Print the items from the line containing "You are a computer-use" through the line containing "pos(875,312)", keeping every line exactly as it stands and including both of those lines.

TASK INPUT
* * * *

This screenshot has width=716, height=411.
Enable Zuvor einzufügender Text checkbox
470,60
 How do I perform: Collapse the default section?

* * * *

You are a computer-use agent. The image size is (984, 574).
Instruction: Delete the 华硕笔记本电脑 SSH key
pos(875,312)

* * * *

TASK SOLUTION
You are a computer-use agent. The image size is (984, 574).
Instruction: Delete the 华硕笔记本电脑 SSH key
pos(875,312)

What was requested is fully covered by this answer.